• [DATA FOR PROCESSING]
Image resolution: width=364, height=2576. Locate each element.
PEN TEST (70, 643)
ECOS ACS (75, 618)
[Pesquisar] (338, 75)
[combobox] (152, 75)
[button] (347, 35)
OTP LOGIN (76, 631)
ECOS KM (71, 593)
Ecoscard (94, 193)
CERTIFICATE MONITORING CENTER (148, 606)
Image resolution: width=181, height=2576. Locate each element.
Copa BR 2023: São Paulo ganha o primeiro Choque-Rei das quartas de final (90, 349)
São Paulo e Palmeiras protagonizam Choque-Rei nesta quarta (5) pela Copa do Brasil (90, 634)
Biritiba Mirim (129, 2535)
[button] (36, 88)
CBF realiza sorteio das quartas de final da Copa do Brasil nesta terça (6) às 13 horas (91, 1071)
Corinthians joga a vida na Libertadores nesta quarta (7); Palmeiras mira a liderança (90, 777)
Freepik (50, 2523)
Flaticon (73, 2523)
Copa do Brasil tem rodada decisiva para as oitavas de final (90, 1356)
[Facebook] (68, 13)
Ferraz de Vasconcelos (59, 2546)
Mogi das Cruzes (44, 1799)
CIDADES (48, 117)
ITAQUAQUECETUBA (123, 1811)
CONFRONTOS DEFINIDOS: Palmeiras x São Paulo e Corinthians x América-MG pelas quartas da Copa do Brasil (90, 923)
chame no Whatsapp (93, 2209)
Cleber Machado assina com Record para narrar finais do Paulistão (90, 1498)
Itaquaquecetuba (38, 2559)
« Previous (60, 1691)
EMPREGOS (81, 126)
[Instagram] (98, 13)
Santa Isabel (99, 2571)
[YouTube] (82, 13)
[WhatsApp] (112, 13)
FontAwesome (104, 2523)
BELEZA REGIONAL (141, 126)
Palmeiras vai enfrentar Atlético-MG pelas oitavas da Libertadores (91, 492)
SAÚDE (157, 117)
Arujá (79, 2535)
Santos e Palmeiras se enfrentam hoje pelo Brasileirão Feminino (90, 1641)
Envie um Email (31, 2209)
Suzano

• [WHAT YOU SHOULD DO] Give only the lines from the one holding "Corinthians joga a" through the one holding "Santa Isabel (99, 2571)", each restated exactly as it appears above.

• [RESPONSE AREA]
Corinthians joga a vida na Libertadores nesta quarta (7); Palmeiras mira a liderança (90, 777)
Freepik (50, 2523)
Flaticon (73, 2523)
Copa do Brasil tem rodada decisiva para as oitavas de final (90, 1356)
[Facebook] (68, 13)
Ferraz de Vasconcelos (59, 2546)
Mogi das Cruzes (44, 1799)
CIDADES (48, 117)
ITAQUAQUECETUBA (123, 1811)
CONFRONTOS DEFINIDOS: Palmeiras x São Paulo e Corinthians x América-MG pelas quartas da Copa do Brasil (90, 923)
chame no Whatsapp (93, 2209)
Cleber Machado assina com Record para narrar finais do Paulistão (90, 1498)
Itaquaquecetuba (38, 2559)
« Previous (60, 1691)
EMPREGOS (81, 126)
[Instagram] (98, 13)
Santa Isabel (99, 2571)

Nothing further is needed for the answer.